“We don’t need a rigged referendum and we will do our best to ensure an open and transparent process,” parliament speaker Artur Baghdasarian assures “Iravunk.” Baghdasarian says the referendum can not be used by the Armenian opposition for regime change “for the simple reason that it is not about forming government.”
But as a representative of the main opposition coalition campaigning for a “no” vote, Garnik Markarian, tells “Iravunk,” the ruling regime “will not have a right to stay in power” if it loses the referendum. “At issue is not the constitution,” he says. “At issue is a civilized removal of the current regime.”
“Iravunk” forecasts that opposition forces in Azerbaijan will fail to replicate ex-Soviet revolutions. For all their strong criticism of the Azerbaijani election, says the paper, the United States and Europe “did not rush to assist in opposition actions” in Baku. It claims that the Americans simply want to dent Ilham Aliev’s legitimacy in order to facilitate a resolution of the Nagorno-Karabakh conflict. “It is not hard to predict that in Armenia’s case the Americans will not rush to use the November 27 referendum as an occasion for revolutionary change.”
“Chorrord Ishkhanutyun” is scathing about the former Karabakh army chief Samvel Babayan’s remark that a solution to the Karabakh conflict is “possible only in case of a democratization of the conflicting parties.” “We all remember how democratic Karabakh was under Samvel Babayan,” says the paper. “Samvel Babayan has long been an ordinary war veteran who, like other war veterans, is trying to create his party and somehow meddle in big politics,” it concludes.
But according to “Iravunk,” Babayan’s Dashink party and a new opposition party formed by Albert Bazeyan could bring about “quite interesting movements” on the Armenian political stage.

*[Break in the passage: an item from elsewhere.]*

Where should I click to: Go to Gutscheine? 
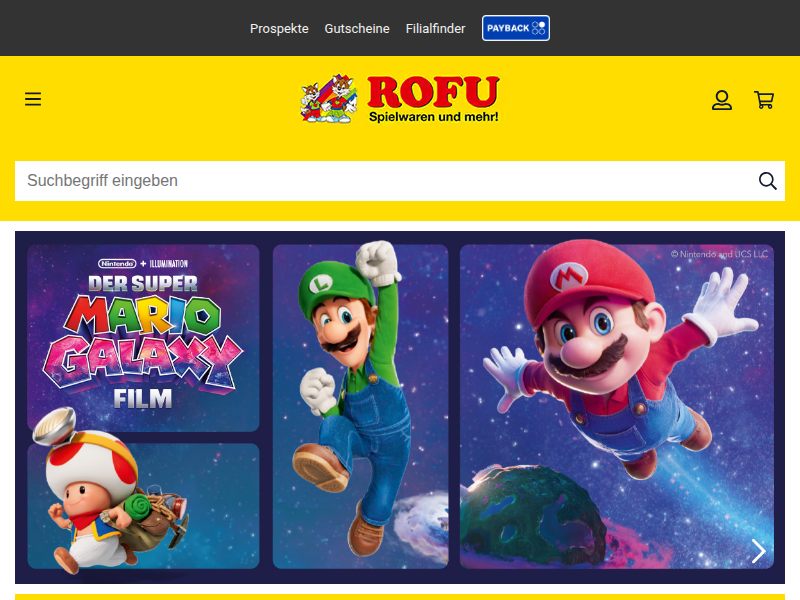(x=357, y=29)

“Haykakan Zhamanak” says opposition leaders would be wrong to think that their brief campaign trips to Armenian provinces are having a strong impact on the outcome of the November 27 referendum. “Opposition leaders go to the regions, hold one- or two-hour meetings, blast the authorities, raise the people’s militant spirits. But the people are then again left alone against not only their troubles but the local intelligentsia, law-enforcement bodies, representatives of pro-government parties and town and village mayors who are working hard on a daily basis to get every citizen’s ‘yes’ [vote]. The fact is that the opposition is unable to propagate a ‘no’ vote in a similarly consistent fashion.”
“Aravot” reports that the chief of Armenia’s Police Service, Hayk Harutiunian, has sent dozens of copies of the proposed constitutional changes to every police station in Yerevan. The paper says police officers were thus instructed to familiarize themselves with the amendments and campaign for their passage.